[ITEMS]
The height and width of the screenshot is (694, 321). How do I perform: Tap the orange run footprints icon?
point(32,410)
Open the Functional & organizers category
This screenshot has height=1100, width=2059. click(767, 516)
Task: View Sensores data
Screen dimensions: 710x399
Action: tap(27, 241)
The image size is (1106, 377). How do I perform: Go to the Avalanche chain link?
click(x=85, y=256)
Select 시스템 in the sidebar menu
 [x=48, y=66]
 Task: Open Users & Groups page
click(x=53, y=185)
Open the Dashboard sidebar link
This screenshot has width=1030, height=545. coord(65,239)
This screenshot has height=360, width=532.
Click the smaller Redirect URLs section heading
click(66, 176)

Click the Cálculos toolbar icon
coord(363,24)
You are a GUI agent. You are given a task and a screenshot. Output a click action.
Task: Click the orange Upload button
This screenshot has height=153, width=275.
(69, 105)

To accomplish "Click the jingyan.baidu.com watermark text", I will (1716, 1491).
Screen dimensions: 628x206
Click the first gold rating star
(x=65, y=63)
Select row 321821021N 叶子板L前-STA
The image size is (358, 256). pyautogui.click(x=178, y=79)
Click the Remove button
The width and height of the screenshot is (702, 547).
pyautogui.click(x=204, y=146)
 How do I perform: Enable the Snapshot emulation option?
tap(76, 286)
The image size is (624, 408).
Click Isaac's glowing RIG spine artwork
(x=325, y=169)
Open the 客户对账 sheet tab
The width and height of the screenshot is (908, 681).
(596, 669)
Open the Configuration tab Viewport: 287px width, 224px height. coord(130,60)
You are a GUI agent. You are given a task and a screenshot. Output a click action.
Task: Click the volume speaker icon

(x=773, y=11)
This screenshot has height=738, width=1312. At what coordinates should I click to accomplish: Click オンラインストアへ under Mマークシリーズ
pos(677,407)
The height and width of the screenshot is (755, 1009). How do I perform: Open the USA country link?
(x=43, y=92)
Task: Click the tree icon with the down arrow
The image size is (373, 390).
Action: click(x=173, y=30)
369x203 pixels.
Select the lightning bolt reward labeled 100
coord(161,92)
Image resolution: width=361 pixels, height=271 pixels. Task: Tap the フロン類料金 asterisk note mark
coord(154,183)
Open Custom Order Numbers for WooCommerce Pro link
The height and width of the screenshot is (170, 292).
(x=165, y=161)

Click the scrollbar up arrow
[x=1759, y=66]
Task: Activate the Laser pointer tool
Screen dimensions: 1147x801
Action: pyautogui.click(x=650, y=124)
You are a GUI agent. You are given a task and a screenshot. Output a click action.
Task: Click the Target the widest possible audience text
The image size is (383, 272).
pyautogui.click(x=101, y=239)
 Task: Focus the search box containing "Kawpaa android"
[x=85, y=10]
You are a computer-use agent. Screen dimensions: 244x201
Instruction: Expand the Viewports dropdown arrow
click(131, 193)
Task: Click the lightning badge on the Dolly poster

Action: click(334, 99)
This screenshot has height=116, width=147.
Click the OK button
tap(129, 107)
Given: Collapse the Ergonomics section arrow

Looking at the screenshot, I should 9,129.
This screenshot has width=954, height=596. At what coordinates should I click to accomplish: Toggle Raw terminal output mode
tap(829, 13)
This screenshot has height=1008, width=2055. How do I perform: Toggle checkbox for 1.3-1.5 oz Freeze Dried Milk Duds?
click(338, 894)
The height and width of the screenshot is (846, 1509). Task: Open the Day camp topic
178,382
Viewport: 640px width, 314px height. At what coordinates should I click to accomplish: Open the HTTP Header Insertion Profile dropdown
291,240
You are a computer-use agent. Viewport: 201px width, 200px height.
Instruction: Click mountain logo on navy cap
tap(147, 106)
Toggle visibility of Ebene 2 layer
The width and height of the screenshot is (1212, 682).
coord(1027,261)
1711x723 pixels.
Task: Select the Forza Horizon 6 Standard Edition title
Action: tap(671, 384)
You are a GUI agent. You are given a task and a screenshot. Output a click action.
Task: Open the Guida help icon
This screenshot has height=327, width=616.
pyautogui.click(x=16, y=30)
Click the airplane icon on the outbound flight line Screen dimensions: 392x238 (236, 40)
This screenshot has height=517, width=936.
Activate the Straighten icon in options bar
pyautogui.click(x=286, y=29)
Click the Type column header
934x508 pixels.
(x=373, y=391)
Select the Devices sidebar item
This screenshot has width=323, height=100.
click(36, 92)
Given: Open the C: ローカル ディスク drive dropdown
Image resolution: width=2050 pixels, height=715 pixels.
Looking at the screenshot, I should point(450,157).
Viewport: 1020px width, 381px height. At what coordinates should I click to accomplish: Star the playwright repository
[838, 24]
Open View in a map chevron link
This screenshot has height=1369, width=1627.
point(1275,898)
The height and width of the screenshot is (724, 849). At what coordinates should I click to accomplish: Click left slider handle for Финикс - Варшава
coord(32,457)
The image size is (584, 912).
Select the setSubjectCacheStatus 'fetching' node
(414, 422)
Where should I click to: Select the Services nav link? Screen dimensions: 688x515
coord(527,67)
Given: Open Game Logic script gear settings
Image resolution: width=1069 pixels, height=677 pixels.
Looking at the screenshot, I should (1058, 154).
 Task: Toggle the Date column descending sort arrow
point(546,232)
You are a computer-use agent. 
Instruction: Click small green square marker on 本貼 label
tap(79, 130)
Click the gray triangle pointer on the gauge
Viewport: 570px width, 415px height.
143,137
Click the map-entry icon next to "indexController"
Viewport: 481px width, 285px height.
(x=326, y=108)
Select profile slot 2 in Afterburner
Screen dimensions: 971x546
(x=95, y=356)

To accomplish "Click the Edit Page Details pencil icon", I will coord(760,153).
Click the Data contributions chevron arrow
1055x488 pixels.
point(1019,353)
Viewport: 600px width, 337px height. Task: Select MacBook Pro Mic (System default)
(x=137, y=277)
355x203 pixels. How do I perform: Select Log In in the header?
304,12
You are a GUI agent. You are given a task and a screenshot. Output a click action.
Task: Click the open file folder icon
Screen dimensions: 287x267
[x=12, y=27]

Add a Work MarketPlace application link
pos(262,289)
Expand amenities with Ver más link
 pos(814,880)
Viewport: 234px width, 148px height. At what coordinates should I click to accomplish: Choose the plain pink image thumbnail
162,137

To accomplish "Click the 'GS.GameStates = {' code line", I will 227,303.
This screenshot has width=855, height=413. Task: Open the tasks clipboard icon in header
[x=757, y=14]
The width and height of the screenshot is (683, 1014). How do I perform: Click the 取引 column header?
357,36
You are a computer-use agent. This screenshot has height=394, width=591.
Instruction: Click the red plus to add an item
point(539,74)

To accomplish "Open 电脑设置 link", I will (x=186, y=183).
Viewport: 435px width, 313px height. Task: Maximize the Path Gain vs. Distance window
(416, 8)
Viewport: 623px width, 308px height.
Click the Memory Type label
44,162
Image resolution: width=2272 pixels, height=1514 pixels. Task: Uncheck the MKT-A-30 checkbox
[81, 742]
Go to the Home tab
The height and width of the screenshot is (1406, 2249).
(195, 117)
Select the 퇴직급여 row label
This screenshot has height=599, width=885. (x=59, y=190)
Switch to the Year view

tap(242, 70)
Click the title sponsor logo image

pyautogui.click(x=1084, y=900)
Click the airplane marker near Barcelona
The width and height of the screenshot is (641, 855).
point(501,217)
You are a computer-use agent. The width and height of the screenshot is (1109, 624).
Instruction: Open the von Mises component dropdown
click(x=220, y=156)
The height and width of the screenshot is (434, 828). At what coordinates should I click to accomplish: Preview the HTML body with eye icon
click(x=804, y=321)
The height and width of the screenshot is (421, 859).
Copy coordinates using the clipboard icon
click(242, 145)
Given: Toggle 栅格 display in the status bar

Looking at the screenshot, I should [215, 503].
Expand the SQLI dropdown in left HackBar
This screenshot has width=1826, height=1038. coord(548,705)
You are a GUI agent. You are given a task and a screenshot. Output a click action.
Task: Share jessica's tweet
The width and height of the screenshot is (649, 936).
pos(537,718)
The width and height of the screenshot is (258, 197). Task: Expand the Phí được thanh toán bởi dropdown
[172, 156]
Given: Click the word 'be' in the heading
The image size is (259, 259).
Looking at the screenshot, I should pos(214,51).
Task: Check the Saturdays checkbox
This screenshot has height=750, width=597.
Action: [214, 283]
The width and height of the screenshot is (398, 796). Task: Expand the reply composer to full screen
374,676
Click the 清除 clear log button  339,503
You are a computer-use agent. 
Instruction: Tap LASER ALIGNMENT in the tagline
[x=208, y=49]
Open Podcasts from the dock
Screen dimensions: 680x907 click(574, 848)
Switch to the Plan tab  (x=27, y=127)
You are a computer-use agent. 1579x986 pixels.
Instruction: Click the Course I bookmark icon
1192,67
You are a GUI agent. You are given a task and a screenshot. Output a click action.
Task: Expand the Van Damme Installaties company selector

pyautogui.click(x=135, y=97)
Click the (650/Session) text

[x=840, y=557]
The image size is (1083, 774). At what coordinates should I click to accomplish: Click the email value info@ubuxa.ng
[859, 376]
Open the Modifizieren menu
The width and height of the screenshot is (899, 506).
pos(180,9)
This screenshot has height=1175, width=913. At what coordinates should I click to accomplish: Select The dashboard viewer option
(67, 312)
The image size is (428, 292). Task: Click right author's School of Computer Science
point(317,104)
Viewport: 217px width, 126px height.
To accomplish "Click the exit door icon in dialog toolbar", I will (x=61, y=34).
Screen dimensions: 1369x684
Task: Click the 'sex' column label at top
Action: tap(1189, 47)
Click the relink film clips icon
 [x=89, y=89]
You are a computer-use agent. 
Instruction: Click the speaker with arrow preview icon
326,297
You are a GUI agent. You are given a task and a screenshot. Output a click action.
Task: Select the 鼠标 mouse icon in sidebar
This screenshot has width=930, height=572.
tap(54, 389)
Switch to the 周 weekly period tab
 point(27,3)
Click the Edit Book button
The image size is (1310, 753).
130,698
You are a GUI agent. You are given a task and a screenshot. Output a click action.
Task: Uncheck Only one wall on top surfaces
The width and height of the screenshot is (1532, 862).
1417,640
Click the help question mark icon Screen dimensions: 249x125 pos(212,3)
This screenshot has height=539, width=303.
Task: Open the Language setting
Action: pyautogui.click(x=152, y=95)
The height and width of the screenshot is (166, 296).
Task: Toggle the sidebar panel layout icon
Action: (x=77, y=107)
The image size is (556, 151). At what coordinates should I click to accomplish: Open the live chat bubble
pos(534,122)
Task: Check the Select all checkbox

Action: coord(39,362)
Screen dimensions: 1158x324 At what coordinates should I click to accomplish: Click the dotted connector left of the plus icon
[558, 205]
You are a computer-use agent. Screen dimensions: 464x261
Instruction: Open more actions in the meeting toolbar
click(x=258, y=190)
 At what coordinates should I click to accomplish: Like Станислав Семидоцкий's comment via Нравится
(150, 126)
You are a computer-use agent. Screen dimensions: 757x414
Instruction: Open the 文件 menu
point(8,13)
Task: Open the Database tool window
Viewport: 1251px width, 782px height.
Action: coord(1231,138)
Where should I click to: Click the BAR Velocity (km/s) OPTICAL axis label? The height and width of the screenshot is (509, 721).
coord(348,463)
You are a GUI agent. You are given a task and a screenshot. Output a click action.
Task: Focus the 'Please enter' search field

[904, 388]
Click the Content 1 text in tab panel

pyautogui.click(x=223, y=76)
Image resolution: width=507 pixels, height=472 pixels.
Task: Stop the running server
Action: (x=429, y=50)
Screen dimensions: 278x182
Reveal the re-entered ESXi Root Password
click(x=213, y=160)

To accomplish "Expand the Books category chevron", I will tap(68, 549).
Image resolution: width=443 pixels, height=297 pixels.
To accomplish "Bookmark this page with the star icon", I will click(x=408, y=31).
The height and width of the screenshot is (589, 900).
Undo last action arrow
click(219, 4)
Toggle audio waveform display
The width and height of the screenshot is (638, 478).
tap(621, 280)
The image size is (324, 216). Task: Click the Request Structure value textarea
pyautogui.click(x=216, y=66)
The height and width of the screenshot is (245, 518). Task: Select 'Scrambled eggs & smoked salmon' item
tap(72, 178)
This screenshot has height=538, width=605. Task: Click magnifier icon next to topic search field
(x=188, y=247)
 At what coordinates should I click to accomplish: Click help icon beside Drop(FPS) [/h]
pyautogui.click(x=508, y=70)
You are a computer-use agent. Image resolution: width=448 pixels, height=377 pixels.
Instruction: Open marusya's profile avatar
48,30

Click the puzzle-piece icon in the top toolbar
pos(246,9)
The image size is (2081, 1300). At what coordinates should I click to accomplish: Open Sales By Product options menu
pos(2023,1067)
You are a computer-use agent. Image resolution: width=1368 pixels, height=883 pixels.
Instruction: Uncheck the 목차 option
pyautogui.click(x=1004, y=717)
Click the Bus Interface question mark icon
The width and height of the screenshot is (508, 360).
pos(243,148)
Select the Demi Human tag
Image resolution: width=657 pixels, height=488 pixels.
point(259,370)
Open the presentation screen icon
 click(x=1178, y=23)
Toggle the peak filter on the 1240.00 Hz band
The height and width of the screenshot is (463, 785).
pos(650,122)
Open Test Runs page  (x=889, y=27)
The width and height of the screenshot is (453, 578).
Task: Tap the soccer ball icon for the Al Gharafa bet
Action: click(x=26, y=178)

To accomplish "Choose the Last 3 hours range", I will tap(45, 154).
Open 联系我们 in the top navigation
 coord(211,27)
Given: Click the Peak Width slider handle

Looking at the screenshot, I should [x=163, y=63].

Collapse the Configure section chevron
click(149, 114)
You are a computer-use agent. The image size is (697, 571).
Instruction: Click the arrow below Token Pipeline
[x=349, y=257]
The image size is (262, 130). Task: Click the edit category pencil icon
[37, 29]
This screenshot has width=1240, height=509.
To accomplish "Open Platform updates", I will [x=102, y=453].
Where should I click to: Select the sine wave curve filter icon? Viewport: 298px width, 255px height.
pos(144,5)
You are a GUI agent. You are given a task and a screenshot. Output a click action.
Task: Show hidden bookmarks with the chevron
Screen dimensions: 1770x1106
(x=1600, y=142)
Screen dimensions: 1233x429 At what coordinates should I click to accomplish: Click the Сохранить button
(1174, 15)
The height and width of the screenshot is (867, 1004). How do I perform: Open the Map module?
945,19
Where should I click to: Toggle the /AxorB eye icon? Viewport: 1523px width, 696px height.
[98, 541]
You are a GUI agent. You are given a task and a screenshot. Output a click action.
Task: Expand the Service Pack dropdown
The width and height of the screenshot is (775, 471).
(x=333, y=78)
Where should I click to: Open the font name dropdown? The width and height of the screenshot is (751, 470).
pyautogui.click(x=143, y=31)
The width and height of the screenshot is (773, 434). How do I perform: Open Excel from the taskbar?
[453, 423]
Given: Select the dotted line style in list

[WHAT TO PRODUCE] Repeat the part that opens with the line containing "This screenshot has height=1175, width=913." and closes with the line containing "point(317,104)", renaming "dashboard viewer" to "report viewer" and keeping everything else the same.

[FINISHED ANSWER]
This screenshot has height=1175, width=913. At what coordinates should I click to accomplish: Select The report viewer option
(67, 312)
The image size is (428, 292). Task: Click right author's School of Computer Science
point(317,104)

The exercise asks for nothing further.